- _Required work_: At the line with "677x360 pixels.", start transcribing; stop after the last line of the data below. Keep it exact and leave pictures out.

- _Dataset extract_:
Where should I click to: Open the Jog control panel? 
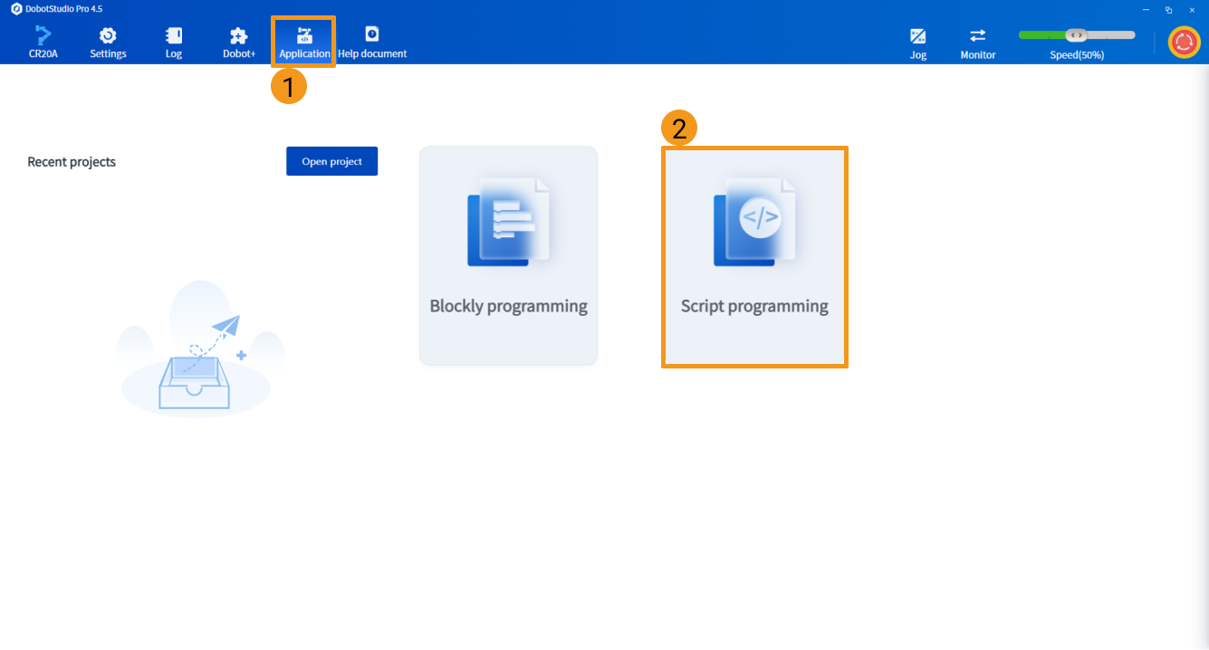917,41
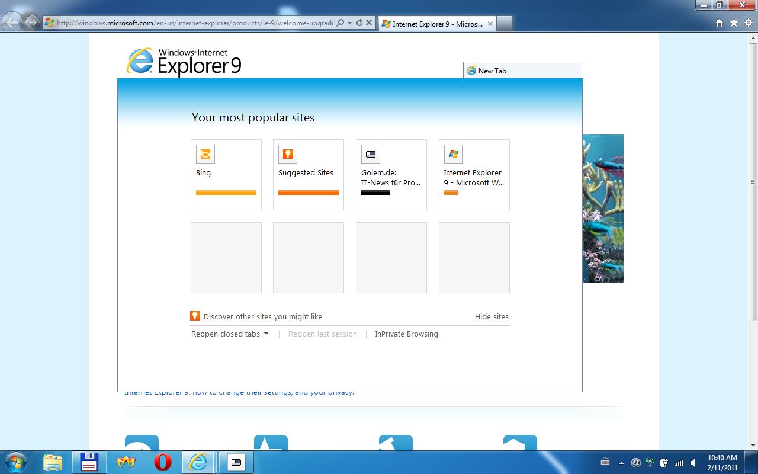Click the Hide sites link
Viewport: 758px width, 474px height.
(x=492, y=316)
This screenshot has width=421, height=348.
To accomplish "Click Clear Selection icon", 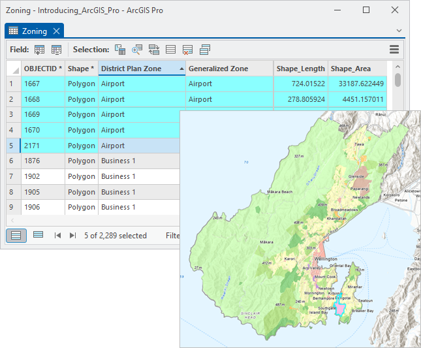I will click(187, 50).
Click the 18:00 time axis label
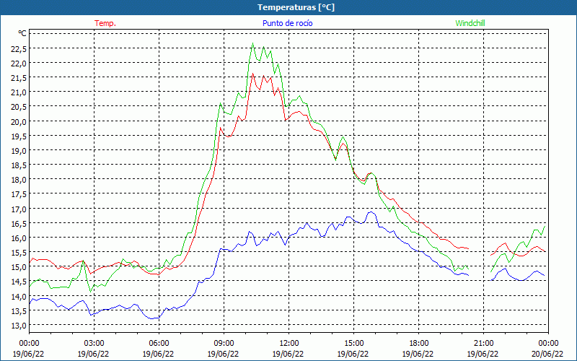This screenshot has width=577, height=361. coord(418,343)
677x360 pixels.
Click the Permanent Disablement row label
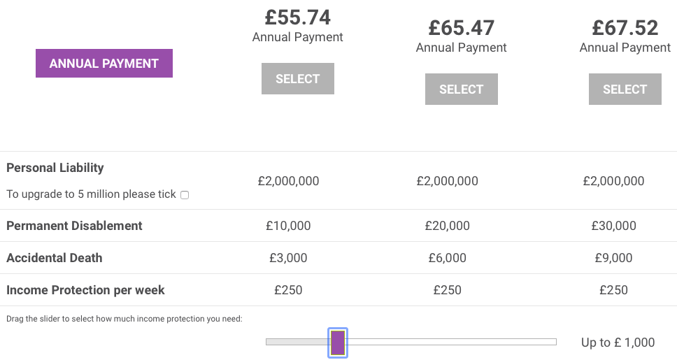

- _Result of this exercise_:
677x360 pixels.
Click the Permanent Disablement row label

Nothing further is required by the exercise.